1. 关键词的提取,取一篇网页的源文件(例如通过浏览器的“查看源文件”功能),我们可以看到其中的情况纷乱繁杂。从认识和实践来看,所含的关键词即为这种特征最好的代表。于是,作为预处理阶段的一个基本任务,就是要提取出网页源文件的内容部分所含的关键词。对于中文来说,就是要根据一个词典Σ,用一个所谓“切词软件”,从网页文字中切出Σ所含的词语来。在那之后,一篇网页主要就由一组词来近似代表了,p = {t1, t2, …, tn}。一般来讲,我们可能得到很多词,同一个词可能在一篇网页中多次出现。从效果(effectiveness)和效率(efficiency)考虑,不应该让所有的词都出现在网页的表示中,要去掉诸如“的”,“在”等没有内容指示意义的词,称为“停用词”(stop word)。这样,对一篇网页来说,有效的词语数量大约在200个左右。

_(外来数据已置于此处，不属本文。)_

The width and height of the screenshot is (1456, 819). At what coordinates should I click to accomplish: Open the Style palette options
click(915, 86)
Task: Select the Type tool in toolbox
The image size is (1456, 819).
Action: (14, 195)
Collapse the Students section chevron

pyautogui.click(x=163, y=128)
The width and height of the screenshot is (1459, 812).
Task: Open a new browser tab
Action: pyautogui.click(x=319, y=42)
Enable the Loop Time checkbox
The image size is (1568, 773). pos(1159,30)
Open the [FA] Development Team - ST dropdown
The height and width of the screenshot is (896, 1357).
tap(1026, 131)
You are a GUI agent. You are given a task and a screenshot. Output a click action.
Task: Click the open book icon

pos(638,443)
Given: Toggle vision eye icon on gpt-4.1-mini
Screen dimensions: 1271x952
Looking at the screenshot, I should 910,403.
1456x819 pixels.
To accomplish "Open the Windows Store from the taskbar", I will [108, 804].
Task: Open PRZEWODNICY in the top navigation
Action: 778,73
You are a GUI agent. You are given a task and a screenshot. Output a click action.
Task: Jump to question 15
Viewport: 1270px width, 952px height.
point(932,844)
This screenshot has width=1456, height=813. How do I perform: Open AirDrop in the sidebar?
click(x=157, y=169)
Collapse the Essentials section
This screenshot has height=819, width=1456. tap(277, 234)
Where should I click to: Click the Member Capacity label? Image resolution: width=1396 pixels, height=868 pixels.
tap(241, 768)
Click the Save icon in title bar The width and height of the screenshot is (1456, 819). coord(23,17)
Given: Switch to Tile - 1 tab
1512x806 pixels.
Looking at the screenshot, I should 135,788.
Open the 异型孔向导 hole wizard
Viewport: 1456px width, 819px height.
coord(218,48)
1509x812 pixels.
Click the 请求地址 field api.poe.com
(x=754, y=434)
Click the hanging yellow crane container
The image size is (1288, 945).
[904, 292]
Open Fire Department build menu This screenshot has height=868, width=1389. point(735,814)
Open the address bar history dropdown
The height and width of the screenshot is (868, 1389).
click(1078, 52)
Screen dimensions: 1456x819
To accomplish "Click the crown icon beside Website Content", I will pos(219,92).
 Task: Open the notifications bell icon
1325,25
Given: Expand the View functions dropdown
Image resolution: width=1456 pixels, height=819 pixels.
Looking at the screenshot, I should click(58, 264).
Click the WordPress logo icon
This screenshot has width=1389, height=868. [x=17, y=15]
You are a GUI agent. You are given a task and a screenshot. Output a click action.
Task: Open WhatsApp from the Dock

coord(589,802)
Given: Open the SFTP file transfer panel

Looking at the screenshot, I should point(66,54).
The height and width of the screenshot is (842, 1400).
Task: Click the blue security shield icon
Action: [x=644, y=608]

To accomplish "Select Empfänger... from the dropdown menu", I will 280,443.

2. 重复或转载网页的消除,与生俱来的数字化和网络化给网页的复制以及转载和修改再发表带来了便利,因此我们看到Web上的信息存在大量的重复现象。这种现象对于广大的网民来说是有正面意义的,因为有了更多的信息访问机会。但对于搜索引擎来说,则主要是负面的;它不仅在搜集网页时要消耗机器时间和网络带宽资源,而且如果在查询结果中出现,无意义地消耗了计算机显示屏资源,也会引来用户的抱怨,“这么多重复的,给我一个就够了”。因此,消除内容重复或主题内容重复的网页是搜索引擎抓取网页阶段的一个重要任务。

3、链接分析,大量的HTML标记既给网页的预处理造成了一些麻烦,也带来了一些新的机遇。从信息检索的角度讲,如果系统面对的仅仅是内容的文字,我们能依据的就是“共有词汇假设”(shared bag of words),即内容所包含的关键词集合,最多加上词频(term frequency 或tf、TF)和词在文档集合中出现的文档频率(document frequency 或df、DF)之类的统计量。而TF和DF这样的频率信息能在一定程度上指示词语在一篇文档中的相对重要性或者和某些内容的相关性,这是有意义的。有了HTML标记后,情况还可能进一步改善,例如在同一篇文档中,<H1>和</H1>之间的信息很可能就比在<H4>和</H4>之间的信息更重要。特别地,HTML文档中所含的指向其他文档的链接信息是人们近几年来特别关注的对象,认为它们不仅给出了网页之间的关系,而且还对判断网页的内容有很重要的作用。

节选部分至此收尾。